Descalzo y atolondrado no pude articular palabra, no pude negarme, una especie
de embrujo me mantenía atado. Indefenso fui conducido a pie a lo largo de
muchos kilómetros hasta un lugar que empecé a reconocer. Ya habíamos estado
allí, una vez, en nuestra última cita. Yo había tonteado todo el rato, había
sido irrespetuoso y burlón, me había comportado como un escéptico anunciándole
que nos hallábamos en la última morada de un vampiro. Me resultaba gracioso que
alguien siquiera creyera en una locura semejante.
-Dicen
que aquí descansan los últimos vampiros de Europa, ¿no me crees? Pues ven y
acércate-. Alena no lo hizo y yo me burlé de su reparo-: Tranquila no saldrán
de sus tumbas.
Eso dije ya que
obviamente no había caído la noche.
-No hay nada
que temer –insistí socarrón.
Me apetecía
contarle algo aterrador sólo para que melosamente se echara en mis brazos asustada.
Conocía algunos datos sobre aquellos tipos de enterramientos, muchos de
aquellos muertos habían sido acusados falsamente de vampirismo por sus propios
vecinos cómo una manera de quitárselos de encima. Lo que era bastante curioso
eran las prácticas y ritos a los que
sometían a los difuntos para que estos no volvieran a la vida tras su
ejecución.
-¿Sabes que si abriéramos una de estas tumbas,
veríamos que los muertos tienen el cráneo roto con un clavo de hierro, el
corazón traspasado por un palo y en la boca clavado un cuchillo para evitar que
en el último momento éste abriera la boca y mordiera a su víctima? ¿Qué?
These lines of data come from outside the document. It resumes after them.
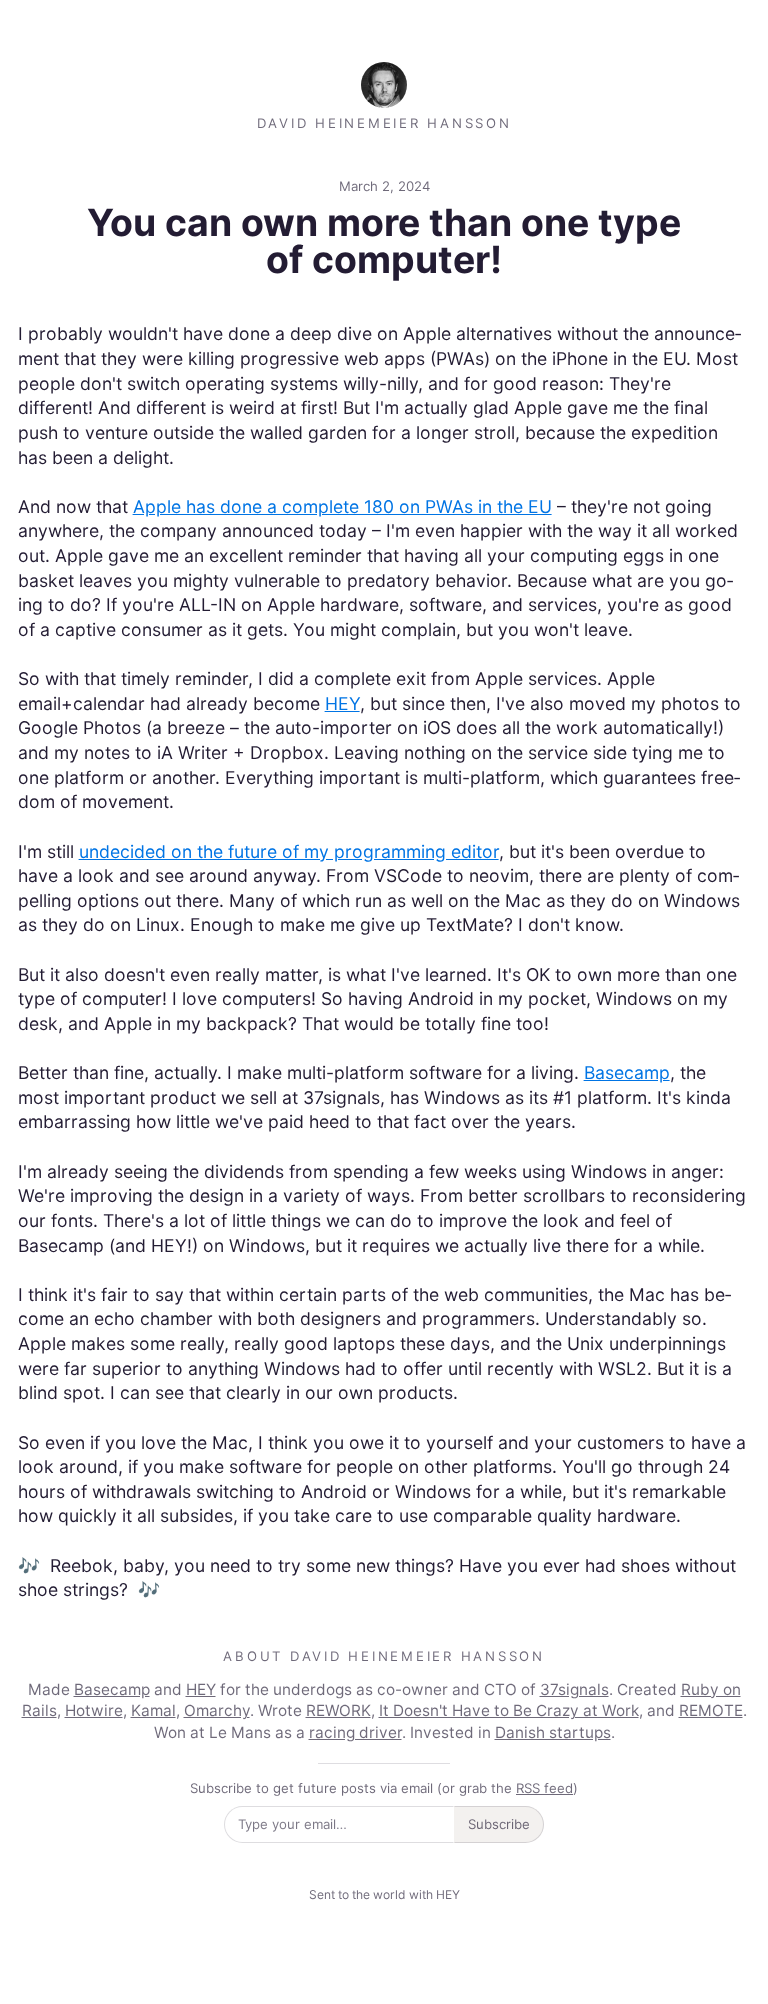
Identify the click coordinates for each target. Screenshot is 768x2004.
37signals (574, 1689)
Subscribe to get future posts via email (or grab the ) (384, 1788)
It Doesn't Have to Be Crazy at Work (509, 1710)
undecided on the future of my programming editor (289, 851)
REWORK (338, 1710)
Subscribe (499, 1824)
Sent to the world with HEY (384, 1894)
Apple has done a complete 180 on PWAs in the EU (342, 506)
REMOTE (711, 1710)
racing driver (355, 1732)
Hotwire (94, 1710)
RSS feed (544, 1788)
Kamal (153, 1710)
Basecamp (627, 1072)
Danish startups (553, 1732)
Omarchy (217, 1710)
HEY (342, 703)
¿Quieres abrir una? ¿Quieres probar a quitarle el clavo?
A ella no le
gustaron mis risas, ni mi gratuito vandalismo, no comprendía que había de
divertido en aporrear la losa de una tumba. Horrorizada lo que peor le sentó
fue que yo brincara encima de una de ellas, rompiendo sin querer la desgastada
tapa que la cubría. Sobrecogida emitió un hipo de horror, un poderoso grito que
vibró en mis tímpanos un buen rato.
Odié su
reacción, me resultó desmedida y fuera de razón.
No era más que
otra histérica bobalicona así que la dejé allí, a su suerte, diciéndole que las
chicas lloronas no me iban, ¡ni que estuviera asaltando la tumba de algún
antepasado suyo! Obré mal, nunca debí abandonarla en aquel sitio. Ya era tarde
para arrepentirse, Alena, o alguien parecido a ella me escudriñaba en medio de
la oscuridad como sondeando mis pensamientos. Parada ante mí parecía un bello
espíritu nocturno, de esos que vagaban sedientos y desorientados, una criatura
de la noche, de la luna, un ser de otra dimensión, con esa risa irónica,
divertida porque ahora yo era el que soltaba lagrimas y mocos.
Reflexioné sobre
lo ocurrido. ¿Habría ella profanado aquella tumba abierta? La curiosidad la
habría empujado a acercarse pero ¿se habría atrevido a quitar la estaca de
aquél corazón y el cuchillo de aquella boca?
Señalando hacía
algún punto a mis espaldas así respondió Alena como si me hubiera oído pensar.
Lentamente me di la vuelta para descubrir espantado el mismo panteón envuelto
en niebla de mi visión, el mismo lugar y la misma sombra negra que se movía,
una sombra que impaciente parecía estar aguardándome “donde el terror y el
misterio guardan su santuario” para arreglar algún tipo de cuenta conmigo.
Puedo huir, me
dije recuperando el dominio sobre mí mismo, puedo escapar, aún estoy a tiempo.
Buscaba con la mirada alguna salida a aquel olvidado cementerio cuando la
sombra ya humana se materializó ante mí, dejándome sin respiración
Su aspecto no
era del todo humano pero era del todo apabullante. Oí a Alena reír.
-Me han dicho
que no crees en mí –brotó la voz de aquel ser como una brisa de roca fluyendo
entre aquella dentadura vieja y sin embargo perfecta. Entonces su boca adquirió
una forma remotamente inverosímil cuando concluyó–: Eso va a cambiar.